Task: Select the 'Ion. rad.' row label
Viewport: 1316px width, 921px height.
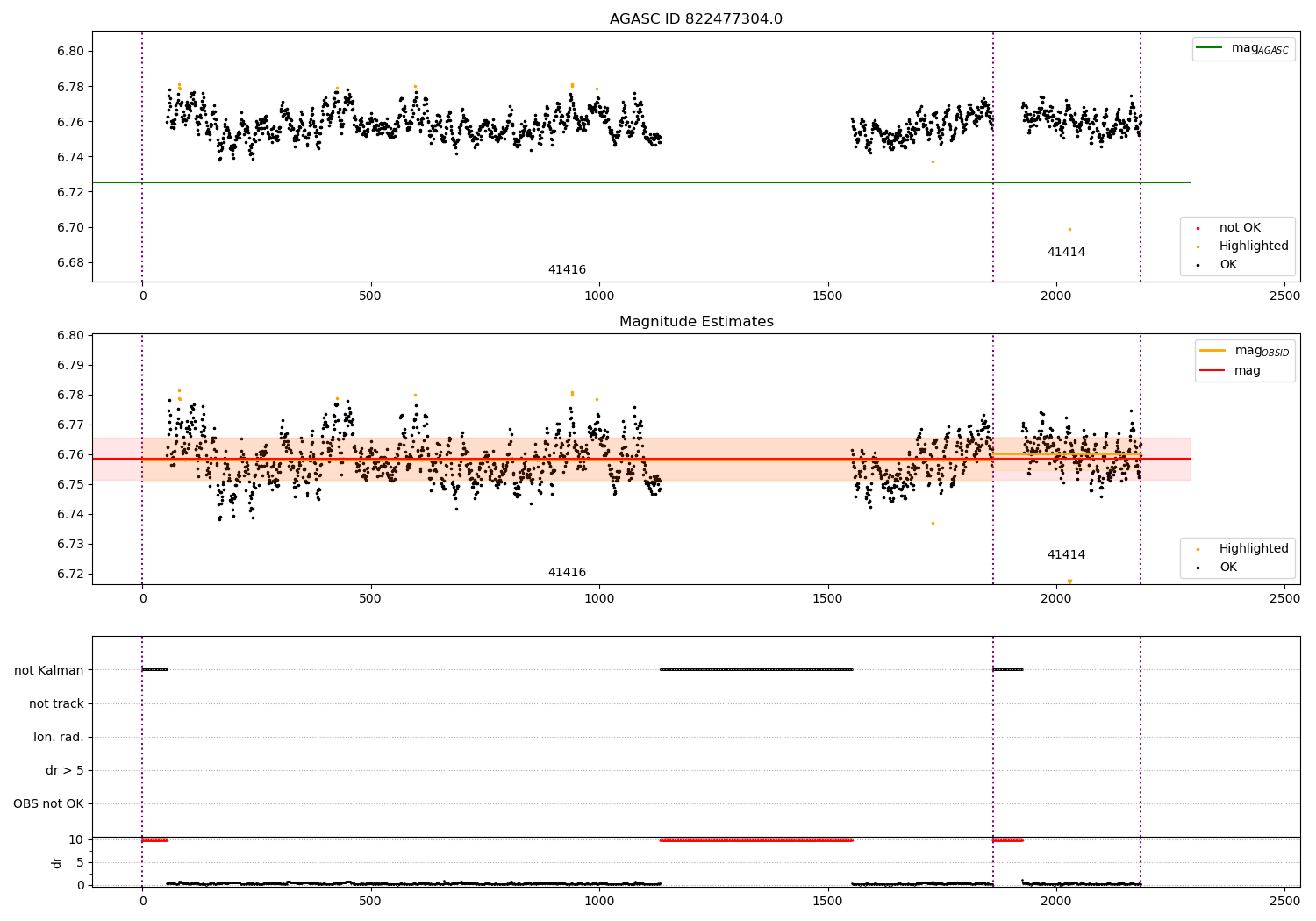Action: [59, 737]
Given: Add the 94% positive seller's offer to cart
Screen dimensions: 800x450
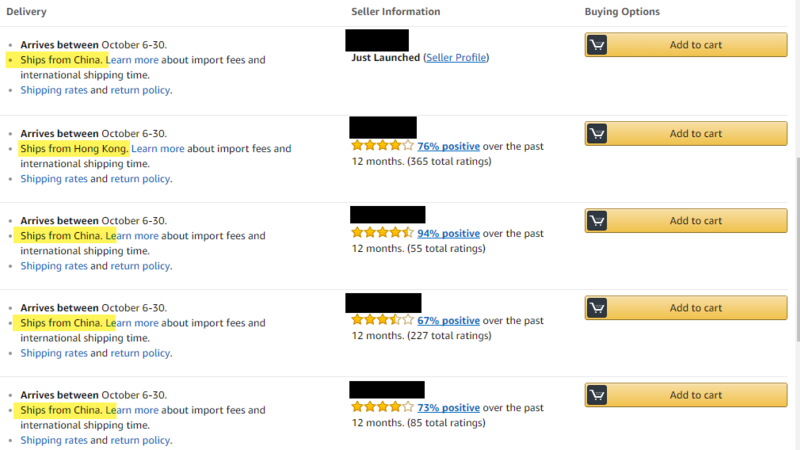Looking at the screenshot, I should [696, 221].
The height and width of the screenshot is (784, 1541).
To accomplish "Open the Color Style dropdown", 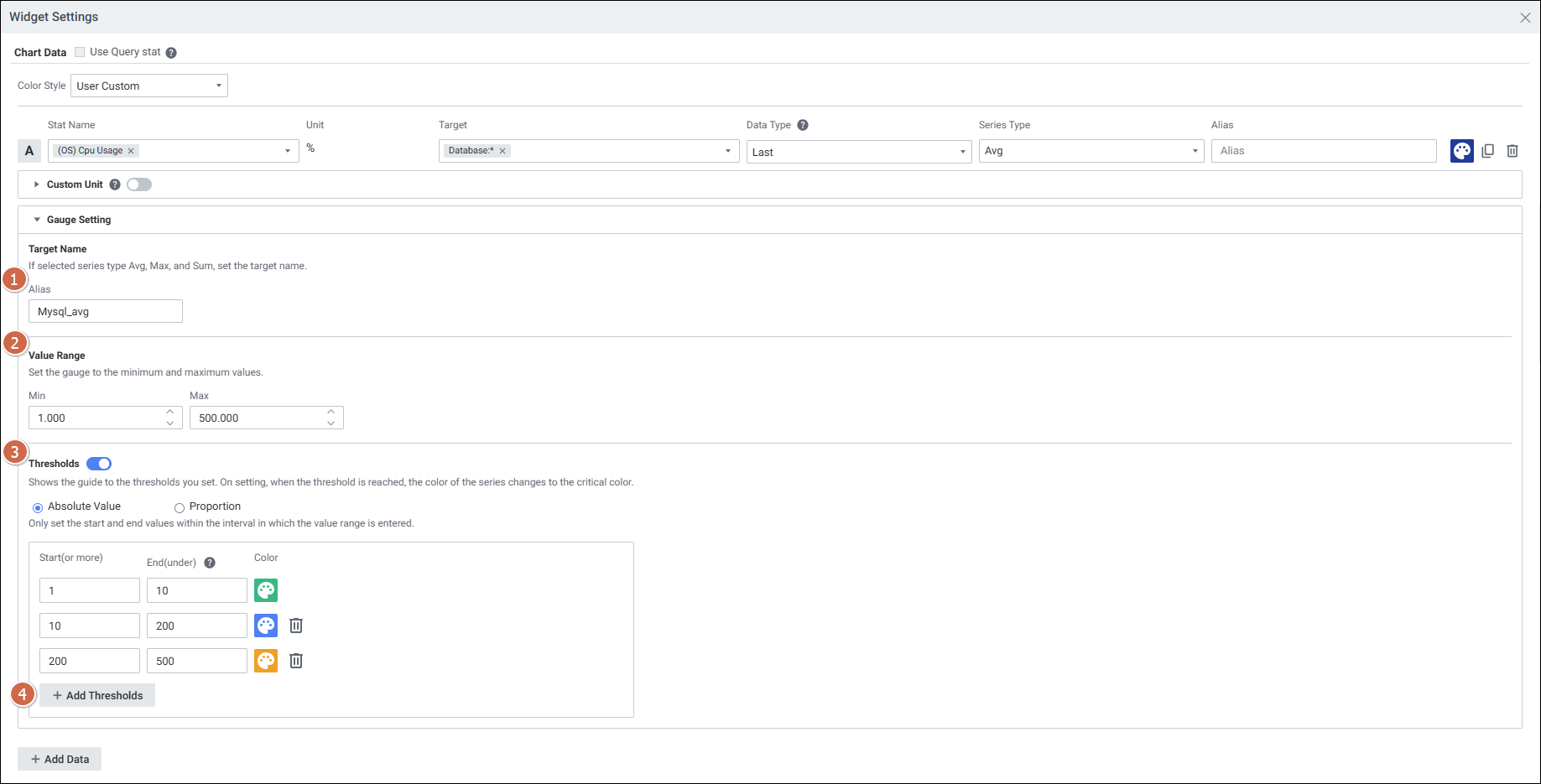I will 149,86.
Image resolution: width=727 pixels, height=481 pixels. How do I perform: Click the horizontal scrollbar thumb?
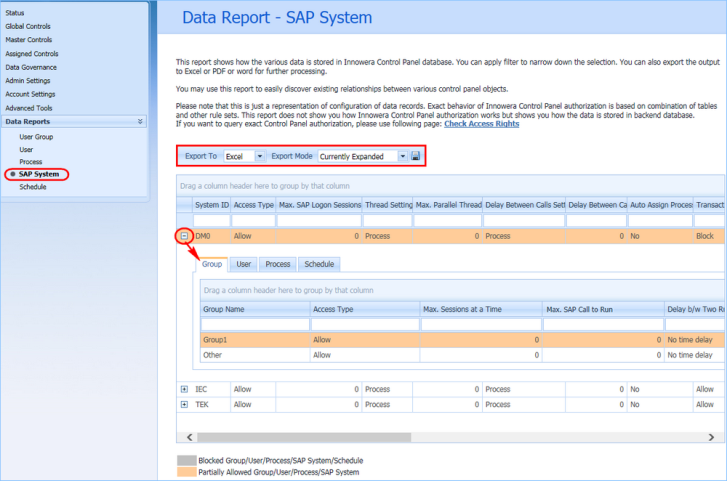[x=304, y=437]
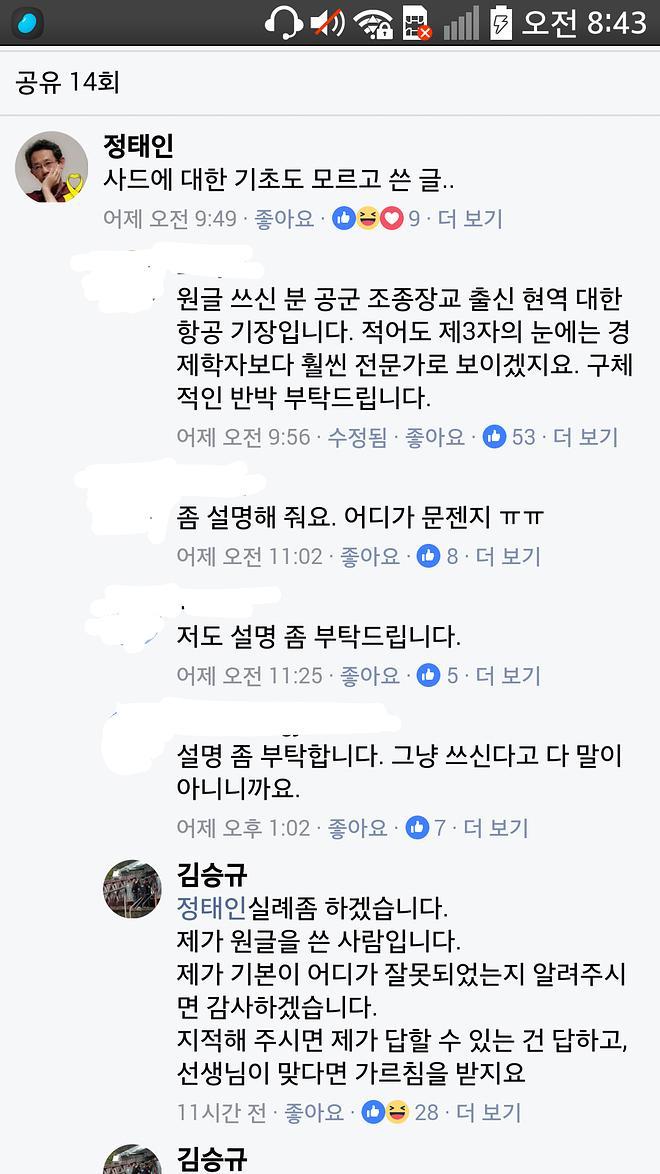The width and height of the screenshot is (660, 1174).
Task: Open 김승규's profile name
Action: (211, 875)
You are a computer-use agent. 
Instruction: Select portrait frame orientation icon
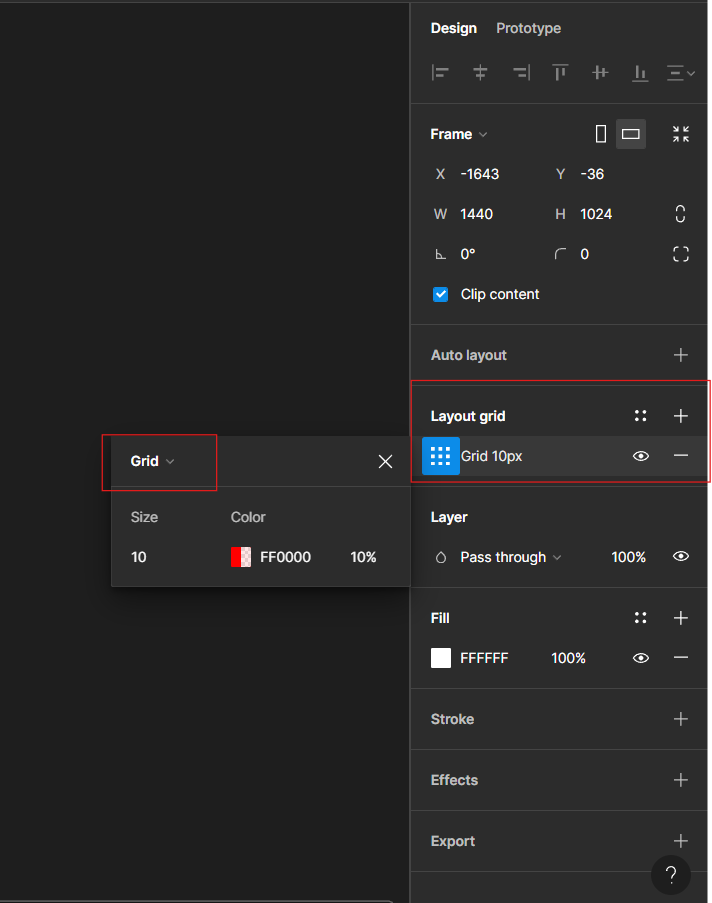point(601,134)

════════

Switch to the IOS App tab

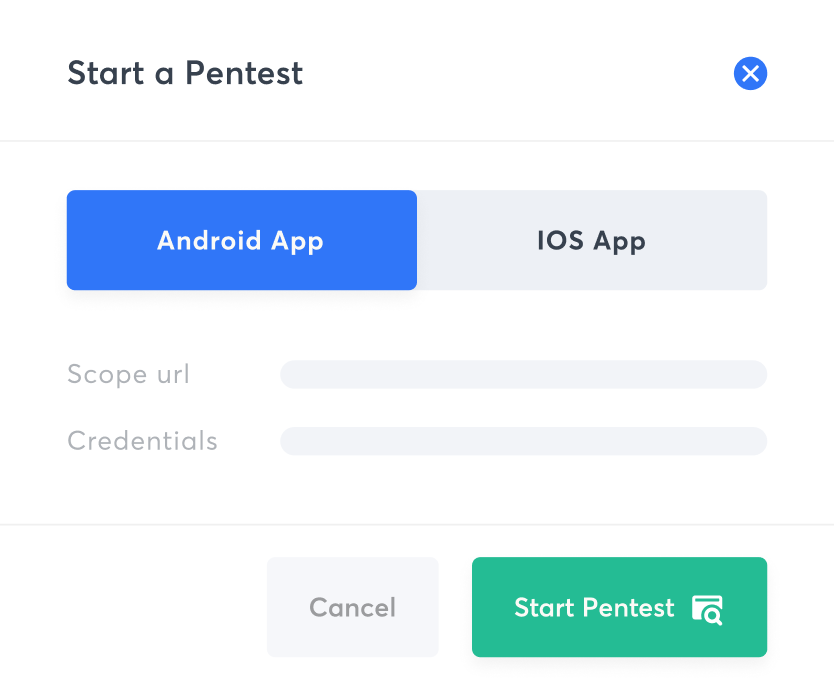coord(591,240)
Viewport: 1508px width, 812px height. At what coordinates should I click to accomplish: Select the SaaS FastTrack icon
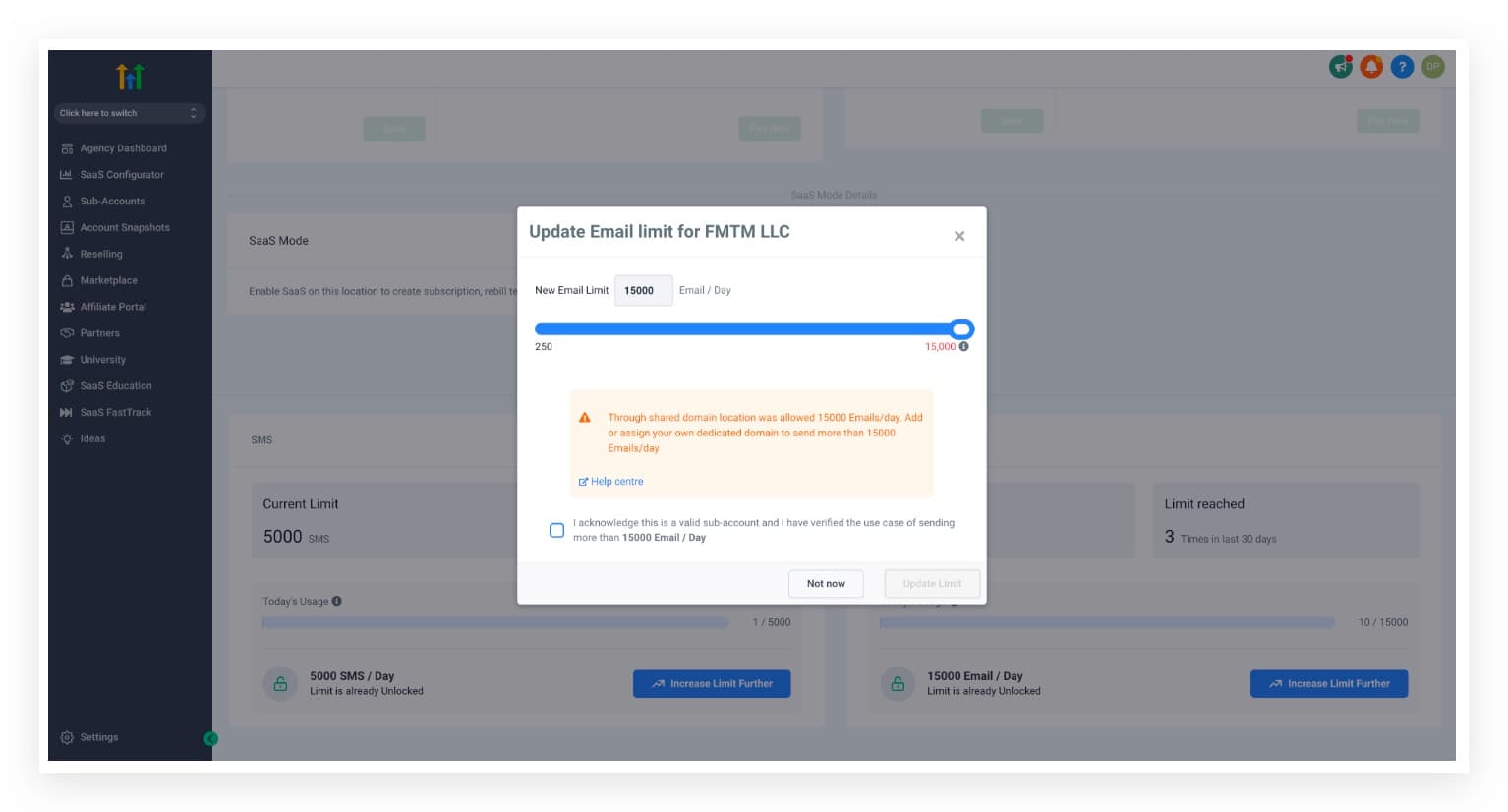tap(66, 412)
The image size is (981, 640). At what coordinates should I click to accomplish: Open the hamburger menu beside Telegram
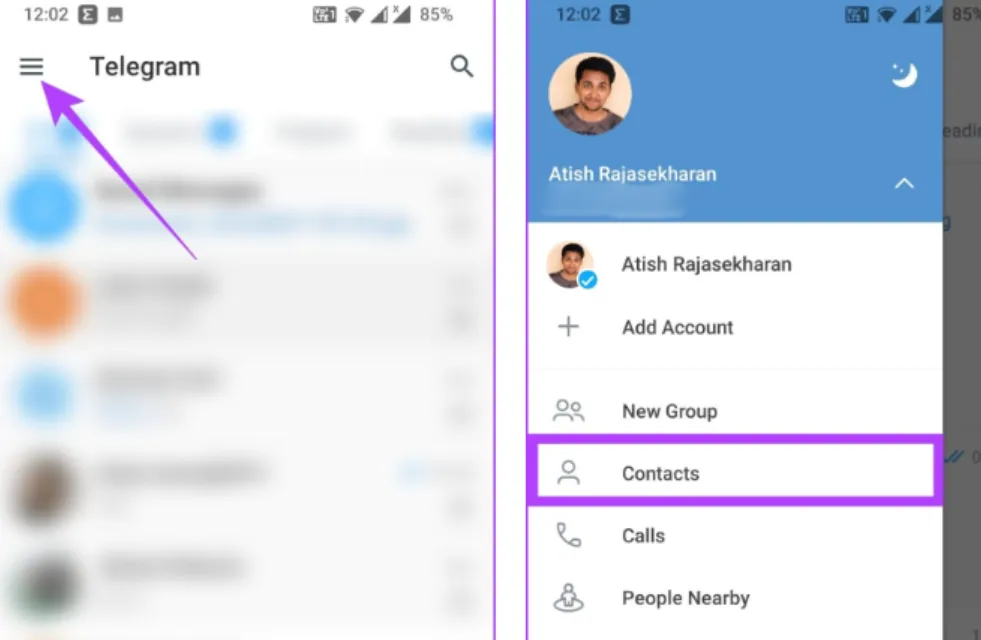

════════

__PROMPT__.
In the listing above, find the line with "Viewport: 1508px width, 812px" and the line with "The image size". Transcribe those two and everything between, exactly, leaving out pictures.

__WRITTEN RESPONSE__.
Viewport: 1508px width, 812px height. At what coordinates should I click to accomplish: Select the SaaS FastTrack icon
tap(66, 412)
The image size is (981, 640). At what coordinates should I click to accomplish: Open the hamburger menu beside Telegram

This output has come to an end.